• EXERCISE OBJECTIVE
Copy out the lines of the listing from the one containing "Where should I click to: Open" through the one containing "Select the Stutter[%]", both included, without any changes.

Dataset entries
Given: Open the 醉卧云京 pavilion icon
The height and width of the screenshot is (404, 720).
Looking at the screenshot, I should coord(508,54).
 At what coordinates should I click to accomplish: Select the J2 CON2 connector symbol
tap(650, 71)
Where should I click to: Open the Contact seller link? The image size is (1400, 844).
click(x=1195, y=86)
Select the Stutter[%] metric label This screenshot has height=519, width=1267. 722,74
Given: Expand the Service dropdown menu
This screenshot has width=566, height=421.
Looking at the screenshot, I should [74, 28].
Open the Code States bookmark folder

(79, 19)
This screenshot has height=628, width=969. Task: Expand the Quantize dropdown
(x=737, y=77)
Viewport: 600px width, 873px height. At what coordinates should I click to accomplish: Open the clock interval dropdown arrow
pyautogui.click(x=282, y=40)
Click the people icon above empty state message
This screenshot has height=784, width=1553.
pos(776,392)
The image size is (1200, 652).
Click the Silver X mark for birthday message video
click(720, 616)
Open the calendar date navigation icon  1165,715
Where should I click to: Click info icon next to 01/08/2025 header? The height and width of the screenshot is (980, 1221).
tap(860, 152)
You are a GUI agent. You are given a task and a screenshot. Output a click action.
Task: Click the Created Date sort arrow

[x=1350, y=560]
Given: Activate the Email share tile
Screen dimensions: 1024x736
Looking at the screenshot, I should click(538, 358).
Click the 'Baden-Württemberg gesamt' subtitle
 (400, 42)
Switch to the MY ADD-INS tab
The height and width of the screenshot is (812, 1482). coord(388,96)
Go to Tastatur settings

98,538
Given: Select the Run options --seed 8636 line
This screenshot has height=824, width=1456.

• TASK RESPONSE
Where should I click to: Open the Contact seller link? The image size is (1400, 844).
click(x=1195, y=86)
Select the Stutter[%] metric label This screenshot has height=519, width=1267. 722,74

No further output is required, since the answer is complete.